Interviewer: So size is also costly. Interviewee: Size is costly.
Interviewer: So it's interesting, rockets love to be big. Everything works better. What do you mean by that? You've told me that before. It sounds epic but what's it mean? Interviewee: I mean when you look at the physics of rocket engines and also when you look at parasitic mass, let's say you have an avionics system so you have a guidance and control system. That is going to be about the same mass and size for a giant rocket as it is going to be for a tiny rocket and so that's just parasitic mass that is very consequential if you're building a very small rocket but is trivial if you're building a very large rocket. So you have the parasitic mass thing. And then if you look at for example rocket engines have turbo pumps. They have to pressurize the fuel and the oxidizer up to a very high pressure level in order to inject it into the thrust chamber where it burns. And those pumps, all rotating machines in fact, get more efficient as they get larger. So really tiny turbo pumps are very challenging to manufacture and any kind of gaps, you know, are like between the housing for example and the rotating impeller that pressurizes the fuel, there has to be some gap there.
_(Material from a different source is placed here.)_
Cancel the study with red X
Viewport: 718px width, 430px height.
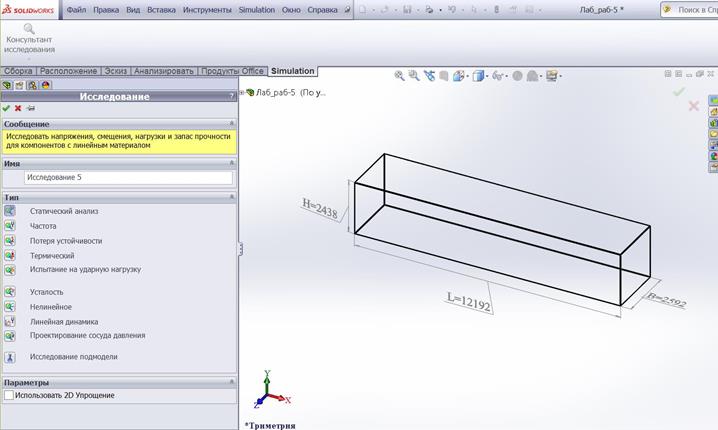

You can't have those parts scraping against one another and those gaps drive inefficiencies. And so, you know, if you have a very large turbo pump, those gaps in percentage terms end up being very small. And so there's a bunch of things that you end up loving about having a large rocket and that you end up hating for a small rocket. But there's a giant exception to this rule and it is manufacturing. So manufacturing large structures is very, very challenging. It's a pain in the butt. And so, you know, it's just, you know, if you have, if you're making a small rocket engine, you can move all the pieces by hand, you can assemble it on a table, one person can do it. You know, you don't need cranes and heavy lift operations and tooling and so on and so on. When you start building big objects, infrastructure, civil infrastructure, just like the launch pad and the, you know, all this, we went and visited and took you to the launch pad and you can see it's so monumental.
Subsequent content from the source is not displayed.